-- START --

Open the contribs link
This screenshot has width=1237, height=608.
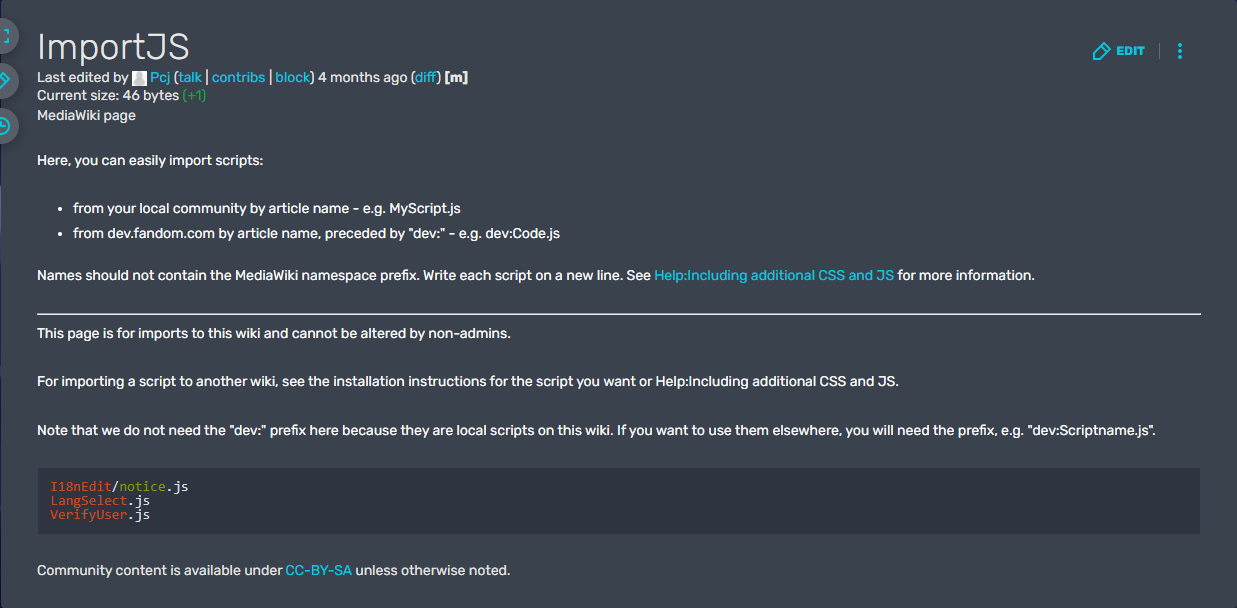(238, 77)
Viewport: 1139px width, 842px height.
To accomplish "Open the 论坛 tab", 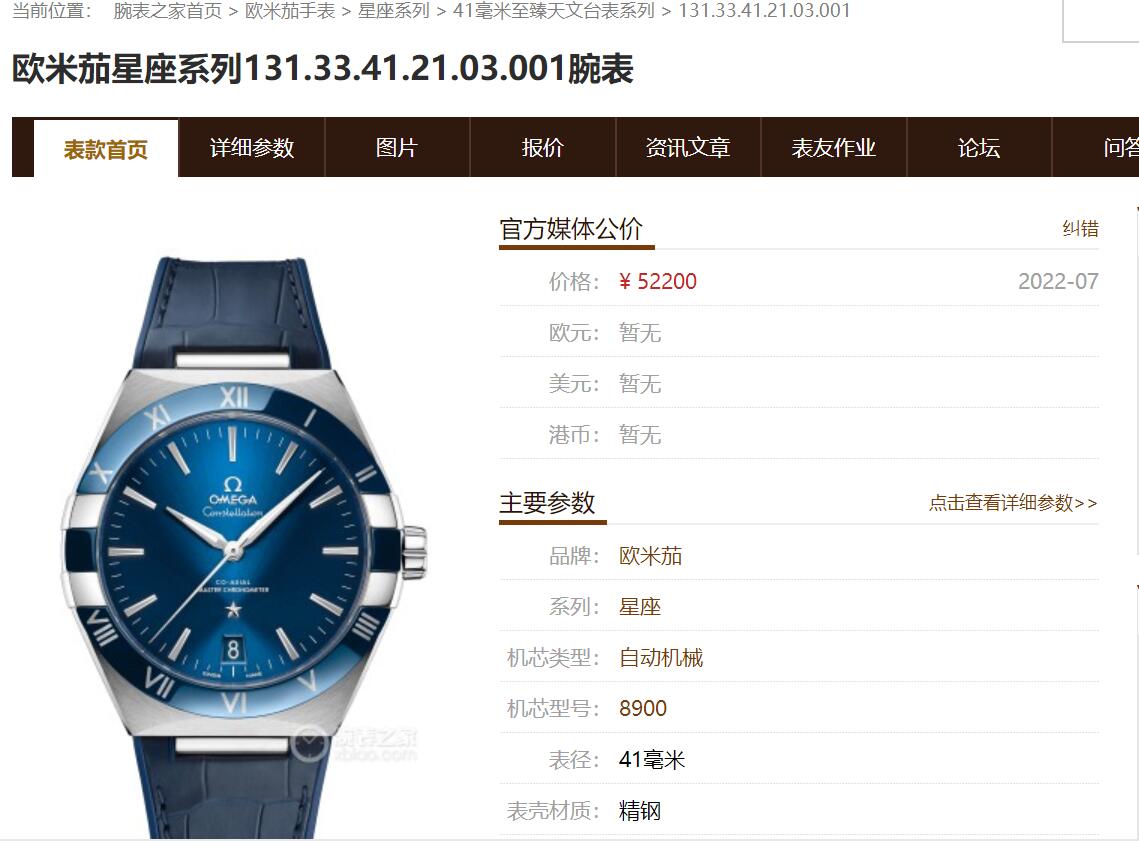I will tap(979, 147).
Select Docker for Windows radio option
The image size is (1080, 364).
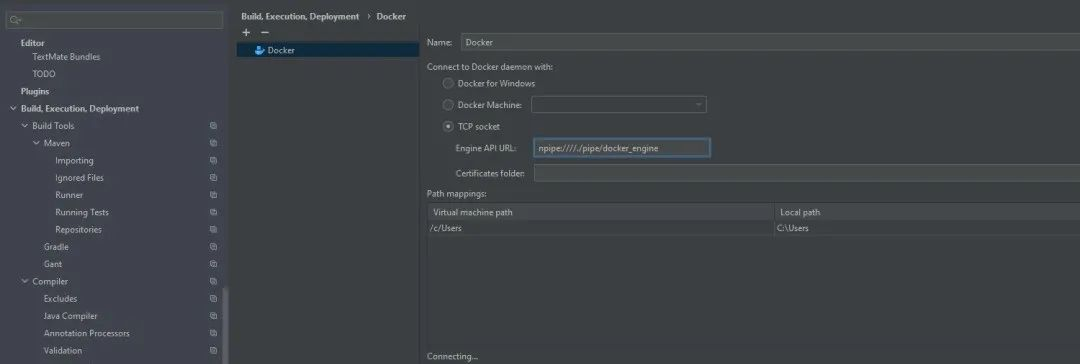(448, 83)
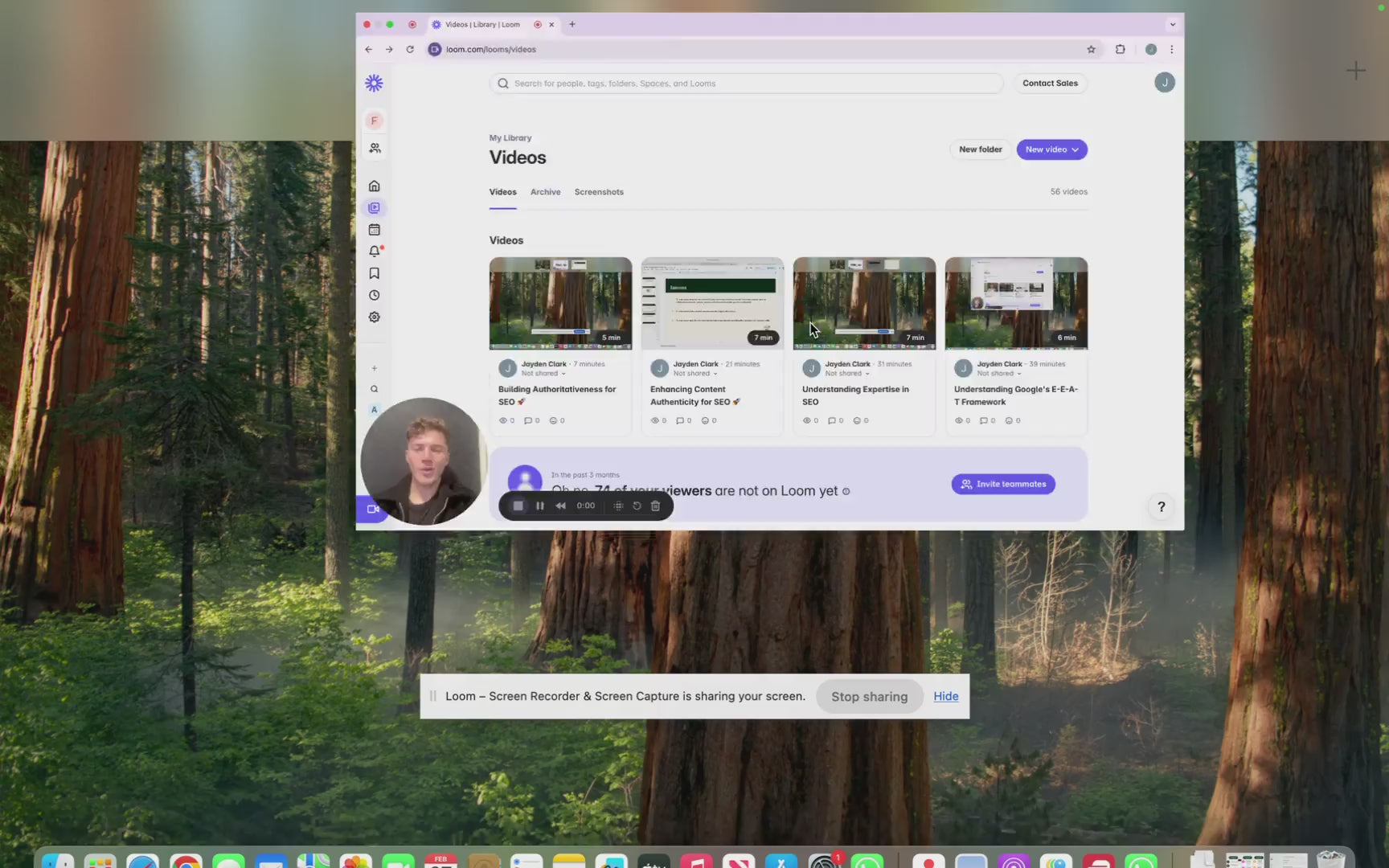Pause the Loom recording
Screen dimensions: 1389x868
[539, 506]
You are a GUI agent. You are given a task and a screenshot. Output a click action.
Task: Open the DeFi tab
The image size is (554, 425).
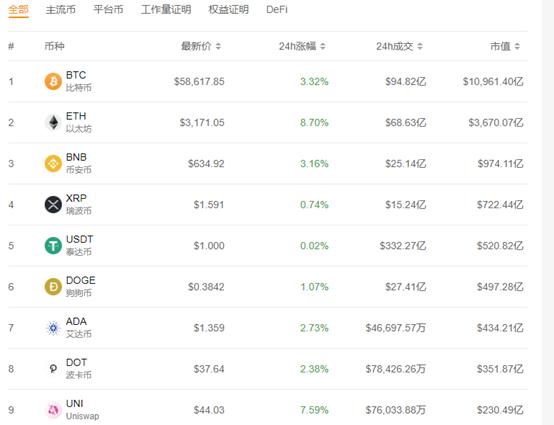click(277, 10)
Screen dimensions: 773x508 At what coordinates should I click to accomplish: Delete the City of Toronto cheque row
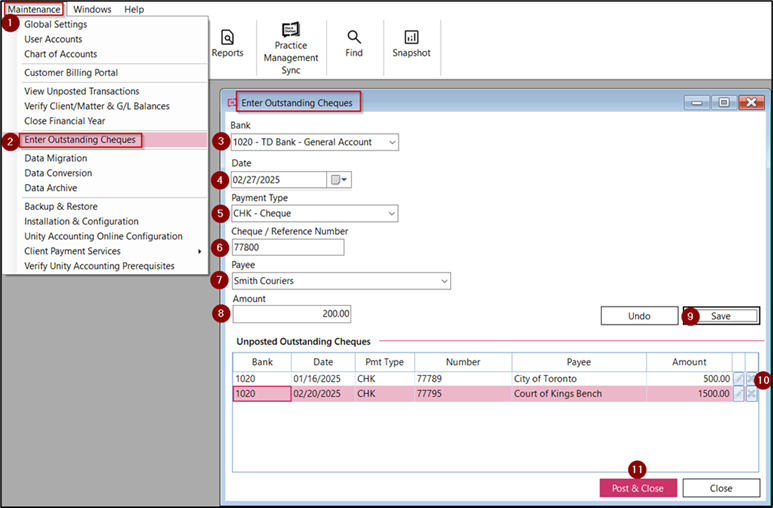(x=751, y=379)
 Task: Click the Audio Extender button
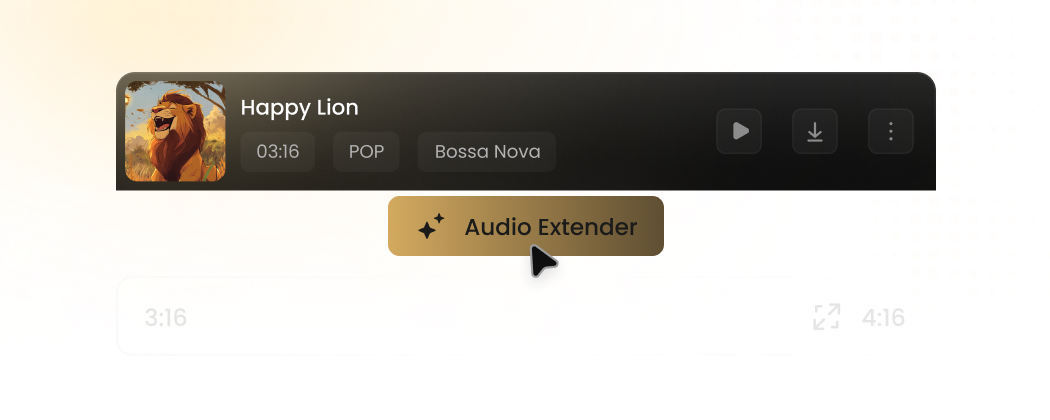[526, 226]
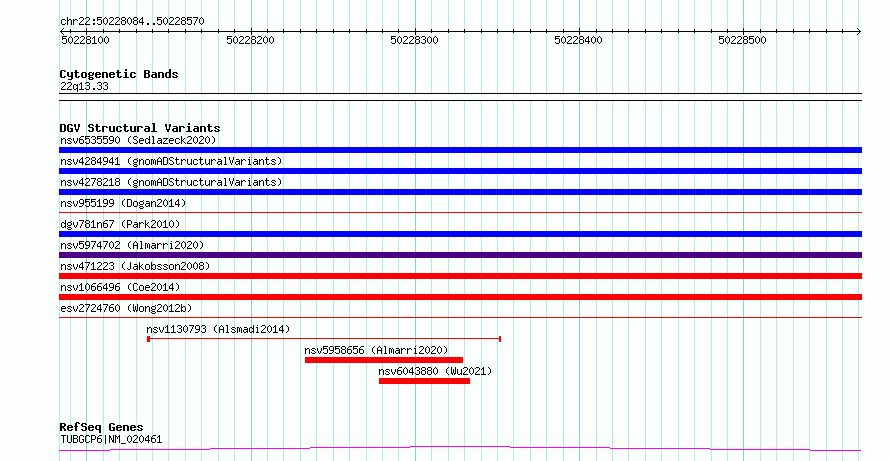The width and height of the screenshot is (890, 461).
Task: Click the nsv5958656 (Almarri2020) short red bar
Action: coord(384,360)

-- END --

▶ _GIVEN EXERCISE_
Convert the lines into a Markdown table with the columns Row and Line. Begin at the line that contains "You are a GUI", stop after the last line, skip blank lines, and omit the pictures.

▶ _RESULT OF THIS TASK_
| Row | Line |
|---|---|
| 1 | You are a GUI agent. You are given a task and a screenshot. Output a click action. |
| 2 | Task: Open the DeFi tab |
| 3 | The image size is (554, 425). |
| 4 | click(277, 10) |
| 5 | Screen dimensions: 773x508 At what coordinates should I click to accomplish: Delete the City of Toronto cheque row |
| 6 | (x=751, y=379) |
| 7 |  Task: Click the Audio Extender button |
| 8 | [526, 226] |
| 9 | The width and height of the screenshot is (890, 461). |
| 10 | Task: Click the nsv5958656 (Almarri2020) short red bar |
| 11 | Action: coord(384,360) |